Zoya no pudo pronunciar el nombre de su hermano, pero mientras cosía las alhajas en los dobladillos de los vestidos de su abuela le parecía espantoso tener que dejarlo allí.

– Nos encargaremos de todo a su debido tiempo. Cálmate, niña. Tenemos que aguardar las noticias de tu padre.
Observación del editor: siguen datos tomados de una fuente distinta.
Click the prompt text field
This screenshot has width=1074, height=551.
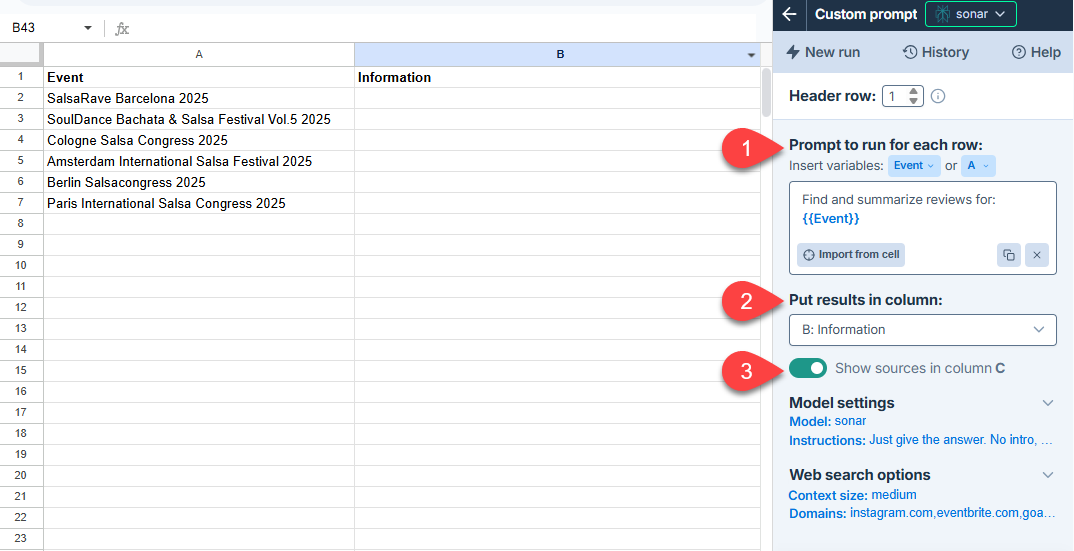922,209
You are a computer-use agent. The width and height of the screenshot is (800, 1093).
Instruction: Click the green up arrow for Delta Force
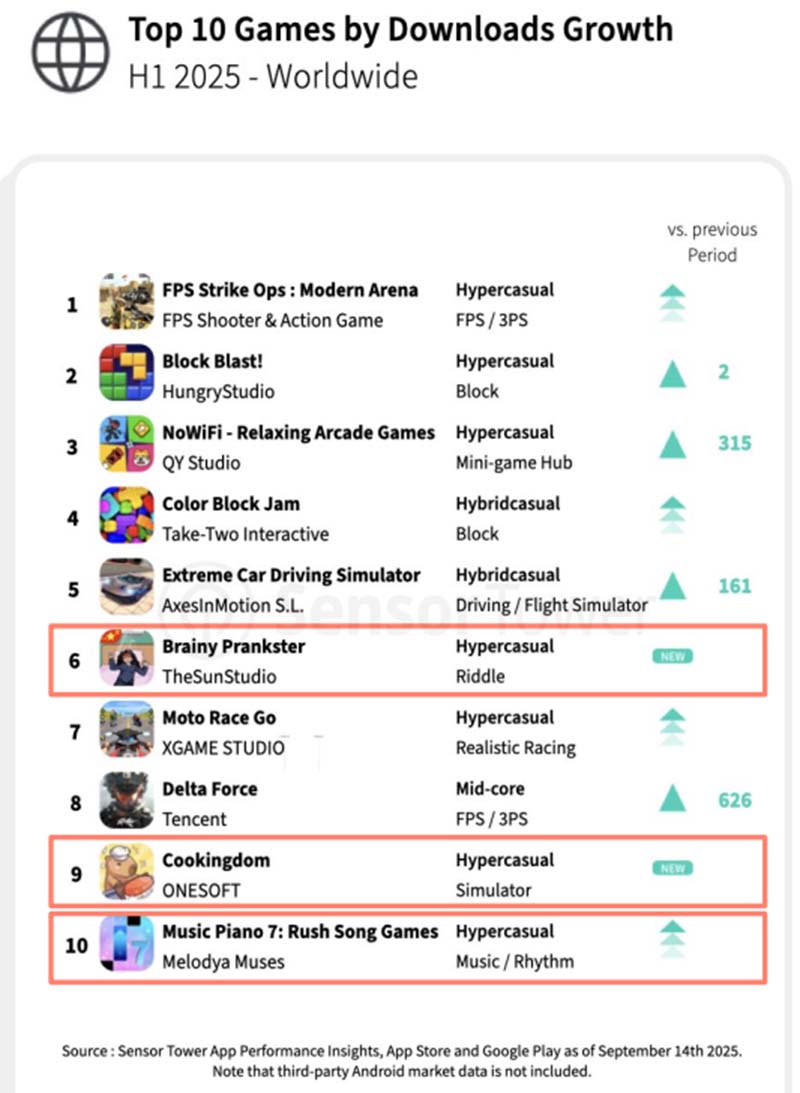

La pequeña Sava gruñía a los pies de Zoya como si comprendiera que hasta su vida corría peligro. Aquella mañana la anciana condesa había intentado llevarse a Natalia a su pabellón, pero esta se negó a abandonar la casa principal. Estaba completamente trastornada y hablaba con su hijo muerto, asegurándole que todo iba bien y que su padre pronto regresaría a casa. Eugenia la dejó allí y condujo a los criados a su casa para que hicieran todo lo posible antes de que el populacho entrara y lo saqueara todo. Eugenia se había enterado de que la chusma ya había asaltado la mansión Kschessinska, y quería salvar lo más posible. Por eso cosía sin desmayo y se preguntaba si podrían llegar a Tsarskoe Selo.

En Tsarskoe Selo la zarina permanecía totalmente entregada al cuidado de sus hijos enfermos. María era la que estaba peor y Ana aún no se había restablecido. Los soldados amotinados llegaron a la aldea a última hora de la tarde, pero temiendo la reacción de la guardia de palacio se conformaron con saquear la aldea y disparar al azar contra cualquiera.